The majority of Republicans and white evangelicals are sympathetic to Christian nationalism, a new study has found.
The new study offers unprecedented insight into the breadth and depth of Christian nationalism in today’s politics, helping bring clarity to a burgeoning, and growing, movement that has shaped the contemporary Republican Party and raised new questions about religion’s role in today’s politics.
Christian nationalists believe that the U.S. is defined by and should be governed by Christian principles.
The survey was conducted by the Brookings Institute and the Public Religion Research Institute.
It represents the most comprehensive study yet conducted of Christian nationalism.
According to the national survey by the Public Religion Research Institute and Brookings Institution, 29 percent of white evangelical Protestants qualify as Christian nationalism adherents while 35 percent qualify as sympathizers.
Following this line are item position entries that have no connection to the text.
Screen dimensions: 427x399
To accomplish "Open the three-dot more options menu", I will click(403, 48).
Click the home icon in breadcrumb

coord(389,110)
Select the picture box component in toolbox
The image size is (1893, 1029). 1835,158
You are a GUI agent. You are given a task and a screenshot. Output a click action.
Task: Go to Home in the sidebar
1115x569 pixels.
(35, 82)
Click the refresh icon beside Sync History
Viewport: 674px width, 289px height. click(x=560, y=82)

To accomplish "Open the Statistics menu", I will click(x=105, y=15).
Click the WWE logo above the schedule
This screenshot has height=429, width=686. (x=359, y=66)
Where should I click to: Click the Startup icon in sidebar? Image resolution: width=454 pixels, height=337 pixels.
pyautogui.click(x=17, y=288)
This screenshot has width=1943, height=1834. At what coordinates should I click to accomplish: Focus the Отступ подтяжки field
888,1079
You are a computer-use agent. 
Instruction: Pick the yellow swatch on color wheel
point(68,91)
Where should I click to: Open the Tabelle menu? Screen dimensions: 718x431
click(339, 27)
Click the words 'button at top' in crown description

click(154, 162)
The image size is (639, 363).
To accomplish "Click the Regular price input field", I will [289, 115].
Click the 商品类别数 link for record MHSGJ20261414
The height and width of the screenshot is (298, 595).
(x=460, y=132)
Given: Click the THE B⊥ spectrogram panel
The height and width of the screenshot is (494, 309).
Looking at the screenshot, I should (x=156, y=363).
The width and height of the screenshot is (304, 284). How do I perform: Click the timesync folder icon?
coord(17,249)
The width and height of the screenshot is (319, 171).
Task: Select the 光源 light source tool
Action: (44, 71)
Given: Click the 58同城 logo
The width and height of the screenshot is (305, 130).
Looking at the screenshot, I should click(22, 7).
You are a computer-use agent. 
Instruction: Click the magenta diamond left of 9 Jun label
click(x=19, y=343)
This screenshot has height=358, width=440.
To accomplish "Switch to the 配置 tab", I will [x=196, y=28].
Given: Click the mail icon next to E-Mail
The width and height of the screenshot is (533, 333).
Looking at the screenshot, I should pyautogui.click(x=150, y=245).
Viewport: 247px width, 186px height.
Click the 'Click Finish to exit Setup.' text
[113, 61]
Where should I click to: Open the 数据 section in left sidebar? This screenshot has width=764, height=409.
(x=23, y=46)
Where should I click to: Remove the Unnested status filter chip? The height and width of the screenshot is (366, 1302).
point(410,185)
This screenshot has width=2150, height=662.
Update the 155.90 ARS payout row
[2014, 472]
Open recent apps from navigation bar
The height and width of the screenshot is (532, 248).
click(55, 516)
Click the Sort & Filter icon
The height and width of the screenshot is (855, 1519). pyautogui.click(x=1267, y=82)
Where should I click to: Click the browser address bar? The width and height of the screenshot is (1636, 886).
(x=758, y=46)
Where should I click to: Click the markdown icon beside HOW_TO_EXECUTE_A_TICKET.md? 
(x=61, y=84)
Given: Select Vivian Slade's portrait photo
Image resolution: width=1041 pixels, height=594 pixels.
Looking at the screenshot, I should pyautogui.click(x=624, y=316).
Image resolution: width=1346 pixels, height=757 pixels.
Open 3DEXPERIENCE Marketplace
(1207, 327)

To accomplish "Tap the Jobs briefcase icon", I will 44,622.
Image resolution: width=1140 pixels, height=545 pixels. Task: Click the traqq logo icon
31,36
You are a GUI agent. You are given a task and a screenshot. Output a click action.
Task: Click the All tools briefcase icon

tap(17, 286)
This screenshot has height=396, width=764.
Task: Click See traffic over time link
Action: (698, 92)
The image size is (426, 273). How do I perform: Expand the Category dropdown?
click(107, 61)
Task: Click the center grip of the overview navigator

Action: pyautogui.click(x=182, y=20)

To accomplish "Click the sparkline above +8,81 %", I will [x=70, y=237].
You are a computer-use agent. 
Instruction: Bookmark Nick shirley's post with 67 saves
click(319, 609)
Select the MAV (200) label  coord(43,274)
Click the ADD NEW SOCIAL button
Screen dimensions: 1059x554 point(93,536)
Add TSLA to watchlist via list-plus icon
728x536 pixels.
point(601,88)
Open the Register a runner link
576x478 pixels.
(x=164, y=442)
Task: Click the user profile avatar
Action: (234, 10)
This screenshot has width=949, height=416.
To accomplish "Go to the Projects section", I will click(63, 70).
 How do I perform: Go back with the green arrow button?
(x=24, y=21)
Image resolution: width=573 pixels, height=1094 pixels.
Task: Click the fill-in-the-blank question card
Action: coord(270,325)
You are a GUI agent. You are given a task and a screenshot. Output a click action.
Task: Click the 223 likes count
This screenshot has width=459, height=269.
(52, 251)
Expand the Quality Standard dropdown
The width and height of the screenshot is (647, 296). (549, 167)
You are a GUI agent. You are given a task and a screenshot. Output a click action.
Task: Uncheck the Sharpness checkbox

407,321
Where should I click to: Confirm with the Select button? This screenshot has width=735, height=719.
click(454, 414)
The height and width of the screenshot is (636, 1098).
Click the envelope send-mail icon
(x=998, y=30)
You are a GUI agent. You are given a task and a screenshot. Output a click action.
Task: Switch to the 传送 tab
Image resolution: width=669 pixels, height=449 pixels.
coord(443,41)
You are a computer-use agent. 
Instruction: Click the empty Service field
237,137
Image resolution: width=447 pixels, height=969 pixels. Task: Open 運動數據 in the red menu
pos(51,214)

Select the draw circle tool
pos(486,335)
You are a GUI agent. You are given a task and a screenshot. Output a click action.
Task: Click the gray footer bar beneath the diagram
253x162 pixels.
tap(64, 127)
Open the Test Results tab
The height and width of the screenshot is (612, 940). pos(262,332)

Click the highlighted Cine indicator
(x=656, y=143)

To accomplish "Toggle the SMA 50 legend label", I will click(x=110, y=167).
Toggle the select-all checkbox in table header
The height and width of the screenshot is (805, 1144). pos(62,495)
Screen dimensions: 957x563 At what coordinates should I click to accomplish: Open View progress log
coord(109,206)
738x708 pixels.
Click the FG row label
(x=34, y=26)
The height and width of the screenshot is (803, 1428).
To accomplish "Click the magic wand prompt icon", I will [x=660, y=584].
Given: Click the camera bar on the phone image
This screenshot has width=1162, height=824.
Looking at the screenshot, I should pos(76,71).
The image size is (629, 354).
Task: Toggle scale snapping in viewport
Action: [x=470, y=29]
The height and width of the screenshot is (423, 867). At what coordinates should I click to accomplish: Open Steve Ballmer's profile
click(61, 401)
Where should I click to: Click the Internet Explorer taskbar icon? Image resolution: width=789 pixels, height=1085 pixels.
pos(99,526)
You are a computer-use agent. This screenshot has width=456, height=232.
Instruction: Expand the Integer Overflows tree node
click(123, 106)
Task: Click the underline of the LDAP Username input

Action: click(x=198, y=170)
More than half of Republicans are classified as adherents, 21 percent, or sympathizers, 33 percent.
About one third of U.S. adults consider themselves Christian nationalists or are largely sympathetic to its tenets.
While a relative minority in today’s politics, the demographic represents a significant share of today’s Republican coalition, with beliefs that have become increasingly present in mainstream conservative rhetoric.
The survey also found that Christian nationalism adherents are nearly seven times more likely than non-adherents – 40 percent versus 16 percent – to agree that “true patriots might have to resort to violence to save our country”.
Among those that support such political violence, 12 percent indicated that they have personally threatened to use or actually used a gun, knife or other weapon on someone in the past few years.
Additionally, half of Christian nationalism adherents and 38% of sympathizers endorse the idea of an authoritarian leader “who is willing to break some rules if that’s what it takes to set things right”.